Chronic compression of the spinal cord was associated with increased numbers of p-ERK1/2 MAPK-positive GFP cells. (A–L) Representative axial immunofluorescent staining showing colocalization of p-ERK1/2 MAPK with GFP in 18- and 24-week-old mice. The number of p-ERK1/2 MAPK colocalized with GFP immunolabeled cells was higher, especially in the spinal dorsal horn (A,E,I). (M) Number of GFP-positive cells. Scale bars, 200 µm (A,E,I); 50 µm (B-D, F-H, J-L). Data are mean ± SD of 3 mice per age group. Note the age-related increase in the number of p-ERK1/2-positive cells among GFP-positive cells. (N) Western blotting showed significantly higher p-Erk1/2 MAPK protein levels in 18- and 24-weeks-old ttw/ttw mice compared with their 12-week-old counterparts. (O) Relative p-Erk1/2 MAPK band intensity normalized to that of β-actin (n = 3 each; *p < 0.05). MAPK; mitogen activated protein kinase. ERK; extracellular signal-regulated kinase.
Effects of chronic spinal cord compression on BSCB function
In this study, the expression of PDGFR-α, which is localized on perivascular astrocytic endfeet was used as a surrogate marker of BSCB function.
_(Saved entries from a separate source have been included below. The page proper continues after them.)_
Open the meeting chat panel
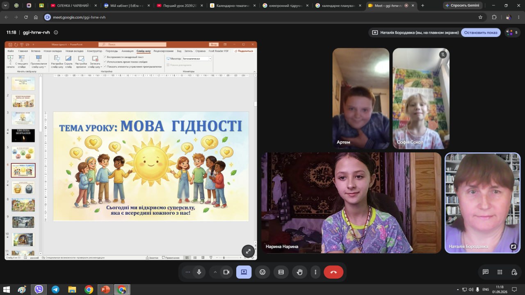525x295 pixels. point(486,272)
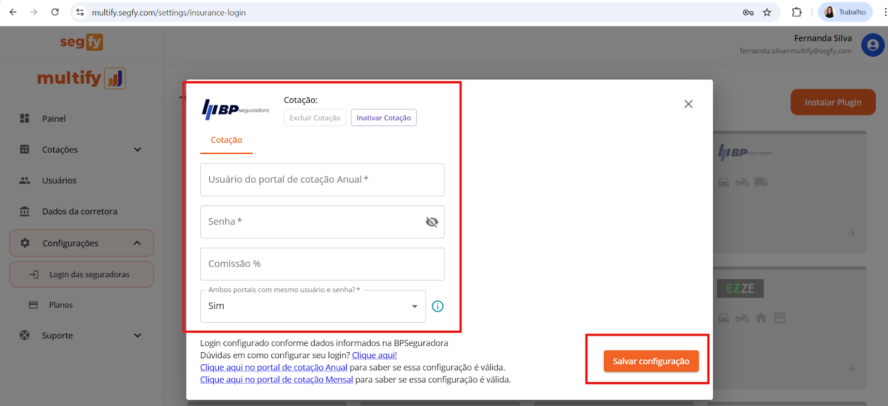The width and height of the screenshot is (888, 406).
Task: Focus the Comissão % input field
Action: pos(322,264)
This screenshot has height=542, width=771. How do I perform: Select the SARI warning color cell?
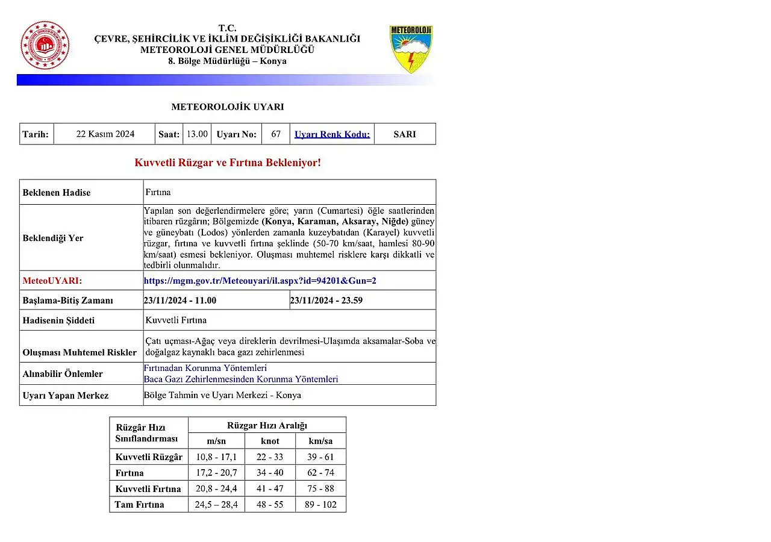pyautogui.click(x=404, y=134)
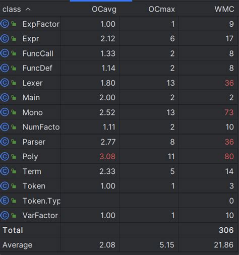Toggle sort order via class column arrow
This screenshot has width=239, height=255.
point(28,9)
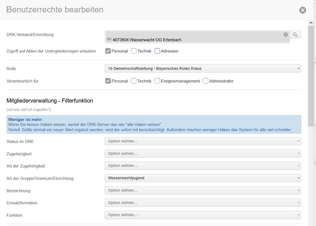Click the scrollbar up arrow

[x=311, y=23]
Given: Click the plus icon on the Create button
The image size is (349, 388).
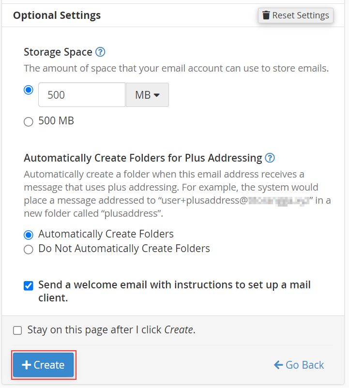Looking at the screenshot, I should pos(27,365).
PDGFR-α immunoreactivity at the lesion site increased significantly with chronic spinal cord compression from 12 to 18 weeks of age. However, it was lower in 24-week-old, compared with the that in 18-week-old ttw/ttw mice (Fig. 8A–F). Transmission electron microscopy indicated that endothelial cells, pericytes and astrocytic endfeet were the main structures that formed blood vessels in the spinal cord. Although the expression of PDGFR-α increased with spinal cord compression, there was no marked disruption of the vascular structures at the dorsal horn in 18-week-old ttw/ttw mouse (Fig. 8G–I).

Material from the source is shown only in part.